Search code examples
pythondictionary

What is the difference between dict and collections.defaultdict?


I was checking out Peter Norvig's code on how to write simple spell checkers. At the beginning, he uses this code to insert words into a dictionary.

def train(features):
    model = collections.defaultdict(lambda: 1)
    for f in features:
        model[f] += 1
    return model

What is the difference between a Python dict and the one that was used here? In addition, what is the lambda for? I checked the API documentation here and it says that defaultdict is actually derived from dict but how does one decide which one to use?


Solution

  • The difference is that a defaultdict will "default" a value if that key has not been set yet.
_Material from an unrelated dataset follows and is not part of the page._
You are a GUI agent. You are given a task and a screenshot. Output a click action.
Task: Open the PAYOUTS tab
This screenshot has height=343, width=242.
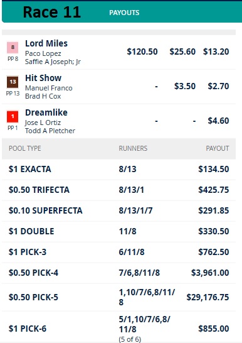(x=124, y=13)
If you didn't use a defaultdict you'd have to check to see if that key exists, and if it doesn't, set it to what you want.
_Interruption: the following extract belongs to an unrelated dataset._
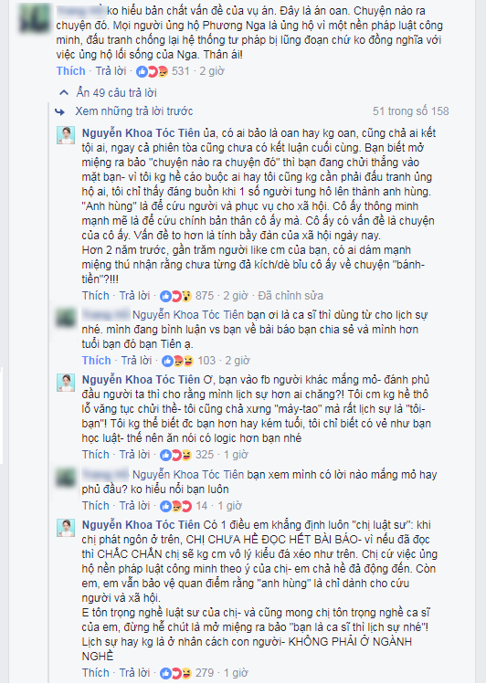Image resolution: width=486 pixels, height=684 pixels.
Task: Open reaction icons beside the 531 count
Action: click(x=153, y=71)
    The lambda is defining a factory for the default value. That function gets called whenever it needs a default value. You could hypothetically have a more complicated default function.

    Help on class defaultdict in module collections:
    
    class defaultdict(__builtin__.dict)
     |  defaultdict(default_factory) --> dict with default factory
     |  
     |  The default factory is called without arguments to produce
     |  a new value when a key is not present, in __getitem__ only.
     |  A defaultdict compares equal to a dict with the same items.
     |  
    

    (from help(type(collections.defaultdict())))

    {}.setdefault is similar in nature, but takes in a value instead of a factory function. It's used to set the value if it doesn't already exist... which is a bit different, though.